■ Given instruction ■
Reproduce the records, starting at the beginning and ending at the line containing "[x=676, y=33]", with "Instruction" swapped for "Command" and everything else left unchanged.

■ Supplied data ■
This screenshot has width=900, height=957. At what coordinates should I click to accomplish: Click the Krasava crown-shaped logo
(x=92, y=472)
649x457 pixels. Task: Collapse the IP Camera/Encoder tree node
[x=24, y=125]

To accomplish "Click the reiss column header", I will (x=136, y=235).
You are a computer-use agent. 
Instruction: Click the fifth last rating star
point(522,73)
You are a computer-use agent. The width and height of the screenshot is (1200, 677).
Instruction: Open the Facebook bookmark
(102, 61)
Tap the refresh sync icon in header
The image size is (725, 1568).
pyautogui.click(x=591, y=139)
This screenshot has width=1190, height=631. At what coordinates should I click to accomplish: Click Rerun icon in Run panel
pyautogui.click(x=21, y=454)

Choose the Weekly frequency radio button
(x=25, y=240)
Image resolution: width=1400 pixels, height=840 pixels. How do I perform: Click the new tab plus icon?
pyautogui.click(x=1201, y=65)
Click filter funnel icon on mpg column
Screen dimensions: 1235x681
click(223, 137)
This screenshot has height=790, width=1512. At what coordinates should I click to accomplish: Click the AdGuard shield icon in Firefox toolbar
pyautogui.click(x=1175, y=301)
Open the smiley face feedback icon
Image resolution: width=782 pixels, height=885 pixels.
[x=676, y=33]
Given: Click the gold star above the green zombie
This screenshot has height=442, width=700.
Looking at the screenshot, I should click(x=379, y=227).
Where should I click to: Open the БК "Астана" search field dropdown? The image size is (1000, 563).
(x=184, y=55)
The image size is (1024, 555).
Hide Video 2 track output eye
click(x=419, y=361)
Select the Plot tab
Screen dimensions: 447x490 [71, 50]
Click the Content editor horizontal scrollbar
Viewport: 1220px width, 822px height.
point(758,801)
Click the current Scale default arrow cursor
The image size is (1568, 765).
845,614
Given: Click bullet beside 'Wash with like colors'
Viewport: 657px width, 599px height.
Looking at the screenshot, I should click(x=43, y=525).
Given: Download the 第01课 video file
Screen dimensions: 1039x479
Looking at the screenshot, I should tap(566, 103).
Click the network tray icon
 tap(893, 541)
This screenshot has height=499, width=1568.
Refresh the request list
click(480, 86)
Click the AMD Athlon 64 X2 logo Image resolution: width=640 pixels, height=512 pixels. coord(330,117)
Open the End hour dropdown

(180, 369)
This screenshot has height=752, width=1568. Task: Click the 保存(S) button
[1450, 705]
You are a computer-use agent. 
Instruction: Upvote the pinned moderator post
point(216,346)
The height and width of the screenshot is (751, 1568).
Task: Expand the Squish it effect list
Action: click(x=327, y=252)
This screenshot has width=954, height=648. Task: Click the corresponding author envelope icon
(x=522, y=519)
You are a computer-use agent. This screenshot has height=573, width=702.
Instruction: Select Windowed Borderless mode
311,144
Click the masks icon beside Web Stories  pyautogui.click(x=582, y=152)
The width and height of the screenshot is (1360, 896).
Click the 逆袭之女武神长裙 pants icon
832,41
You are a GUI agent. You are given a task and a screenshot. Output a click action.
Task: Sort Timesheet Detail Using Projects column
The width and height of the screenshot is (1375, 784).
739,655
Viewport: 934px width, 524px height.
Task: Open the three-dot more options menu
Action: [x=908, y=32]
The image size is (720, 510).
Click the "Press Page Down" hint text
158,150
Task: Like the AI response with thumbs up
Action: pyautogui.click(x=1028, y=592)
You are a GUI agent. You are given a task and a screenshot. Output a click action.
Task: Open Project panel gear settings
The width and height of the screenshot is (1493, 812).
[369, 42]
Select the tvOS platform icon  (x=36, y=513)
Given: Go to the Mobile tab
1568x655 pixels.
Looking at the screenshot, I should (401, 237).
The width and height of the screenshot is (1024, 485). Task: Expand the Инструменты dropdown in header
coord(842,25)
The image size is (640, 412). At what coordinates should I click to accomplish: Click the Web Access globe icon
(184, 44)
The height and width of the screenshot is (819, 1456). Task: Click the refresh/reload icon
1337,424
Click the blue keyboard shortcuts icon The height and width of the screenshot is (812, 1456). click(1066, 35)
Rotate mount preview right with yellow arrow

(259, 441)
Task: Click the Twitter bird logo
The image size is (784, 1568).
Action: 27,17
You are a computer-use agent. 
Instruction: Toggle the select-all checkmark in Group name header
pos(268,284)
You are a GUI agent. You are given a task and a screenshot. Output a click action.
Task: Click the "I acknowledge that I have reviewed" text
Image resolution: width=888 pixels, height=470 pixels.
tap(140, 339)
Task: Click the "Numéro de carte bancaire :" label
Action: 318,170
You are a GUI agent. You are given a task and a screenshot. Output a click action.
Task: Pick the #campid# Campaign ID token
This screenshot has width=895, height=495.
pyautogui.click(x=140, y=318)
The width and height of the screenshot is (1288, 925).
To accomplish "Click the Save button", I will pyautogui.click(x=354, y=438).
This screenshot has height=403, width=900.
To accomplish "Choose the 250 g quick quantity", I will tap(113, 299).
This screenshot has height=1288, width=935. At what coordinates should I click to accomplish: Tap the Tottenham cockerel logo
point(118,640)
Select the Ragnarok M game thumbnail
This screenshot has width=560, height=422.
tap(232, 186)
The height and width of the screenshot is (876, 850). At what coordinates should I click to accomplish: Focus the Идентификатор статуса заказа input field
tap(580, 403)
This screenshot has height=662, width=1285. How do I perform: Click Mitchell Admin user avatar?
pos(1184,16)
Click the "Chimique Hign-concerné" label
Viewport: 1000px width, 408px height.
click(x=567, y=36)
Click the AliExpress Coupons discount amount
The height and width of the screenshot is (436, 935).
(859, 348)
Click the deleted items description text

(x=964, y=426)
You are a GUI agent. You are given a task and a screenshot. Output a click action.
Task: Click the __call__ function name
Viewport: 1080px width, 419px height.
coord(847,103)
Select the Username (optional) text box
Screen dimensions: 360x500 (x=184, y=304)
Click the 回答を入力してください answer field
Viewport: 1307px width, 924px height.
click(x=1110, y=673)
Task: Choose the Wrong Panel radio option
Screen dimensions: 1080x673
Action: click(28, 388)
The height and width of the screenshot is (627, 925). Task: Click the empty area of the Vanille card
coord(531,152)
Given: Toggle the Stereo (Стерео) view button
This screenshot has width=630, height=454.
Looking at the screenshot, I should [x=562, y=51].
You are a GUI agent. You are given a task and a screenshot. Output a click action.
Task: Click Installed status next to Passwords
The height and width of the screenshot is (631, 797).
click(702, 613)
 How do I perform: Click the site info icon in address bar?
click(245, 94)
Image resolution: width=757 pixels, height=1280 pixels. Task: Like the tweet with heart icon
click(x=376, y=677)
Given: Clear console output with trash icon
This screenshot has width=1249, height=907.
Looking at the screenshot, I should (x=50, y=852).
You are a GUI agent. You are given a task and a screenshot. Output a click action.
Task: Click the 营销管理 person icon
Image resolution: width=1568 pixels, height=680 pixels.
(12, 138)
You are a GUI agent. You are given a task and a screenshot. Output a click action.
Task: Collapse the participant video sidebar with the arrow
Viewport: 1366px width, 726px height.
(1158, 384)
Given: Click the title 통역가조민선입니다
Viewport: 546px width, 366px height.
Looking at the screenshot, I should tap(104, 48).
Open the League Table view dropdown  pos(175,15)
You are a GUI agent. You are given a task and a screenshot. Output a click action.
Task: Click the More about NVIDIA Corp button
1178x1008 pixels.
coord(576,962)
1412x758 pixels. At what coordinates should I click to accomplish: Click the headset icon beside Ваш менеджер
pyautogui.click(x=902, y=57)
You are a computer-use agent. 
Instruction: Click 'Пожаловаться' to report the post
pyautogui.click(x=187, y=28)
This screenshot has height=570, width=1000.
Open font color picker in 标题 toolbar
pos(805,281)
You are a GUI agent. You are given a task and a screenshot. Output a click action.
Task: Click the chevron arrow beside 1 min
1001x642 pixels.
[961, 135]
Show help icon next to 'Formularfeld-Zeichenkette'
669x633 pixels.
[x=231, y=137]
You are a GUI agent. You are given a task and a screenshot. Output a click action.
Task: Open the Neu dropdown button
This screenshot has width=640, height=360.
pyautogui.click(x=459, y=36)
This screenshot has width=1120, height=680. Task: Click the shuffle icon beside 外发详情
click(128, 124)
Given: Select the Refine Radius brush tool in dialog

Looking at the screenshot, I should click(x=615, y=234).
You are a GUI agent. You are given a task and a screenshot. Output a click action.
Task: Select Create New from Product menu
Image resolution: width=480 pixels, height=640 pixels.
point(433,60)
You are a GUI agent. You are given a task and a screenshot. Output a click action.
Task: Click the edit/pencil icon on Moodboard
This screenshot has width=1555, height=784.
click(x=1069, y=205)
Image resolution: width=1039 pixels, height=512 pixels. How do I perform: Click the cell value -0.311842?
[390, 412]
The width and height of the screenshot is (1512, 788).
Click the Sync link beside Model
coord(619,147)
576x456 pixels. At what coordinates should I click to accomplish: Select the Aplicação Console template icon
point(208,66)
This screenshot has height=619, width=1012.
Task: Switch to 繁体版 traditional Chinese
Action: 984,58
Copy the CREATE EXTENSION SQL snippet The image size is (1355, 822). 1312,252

■ Answer in full ■
This screenshot has width=900, height=957. At what coordinates should I click to accomplish: Click the Krasava crown-shaped logo
(x=92, y=472)
649x457 pixels. Task: Collapse the IP Camera/Encoder tree node
[x=24, y=125]

To accomplish "Click the reiss column header", I will (x=136, y=235).
You are a computer-use agent. 
Command: Click the fifth last rating star
point(522,73)
You are a computer-use agent. The width and height of the screenshot is (1200, 677).
Command: Open the Facebook bookmark
(102, 61)
Tap the refresh sync icon in header
The image size is (725, 1568).
pyautogui.click(x=591, y=139)
This screenshot has width=1190, height=631. At what coordinates should I click to accomplish: Click Rerun icon in Run panel
pyautogui.click(x=21, y=454)

Choose the Weekly frequency radio button
(x=25, y=240)
Image resolution: width=1400 pixels, height=840 pixels. How do I perform: Click the new tab plus icon?
pyautogui.click(x=1201, y=65)
Click filter funnel icon on mpg column
Screen dimensions: 1235x681
click(223, 137)
This screenshot has height=790, width=1512. At what coordinates should I click to accomplish: Click the AdGuard shield icon in Firefox toolbar
pyautogui.click(x=1175, y=301)
Open the smiley face feedback icon
Image resolution: width=782 pixels, height=885 pixels.
[x=676, y=33]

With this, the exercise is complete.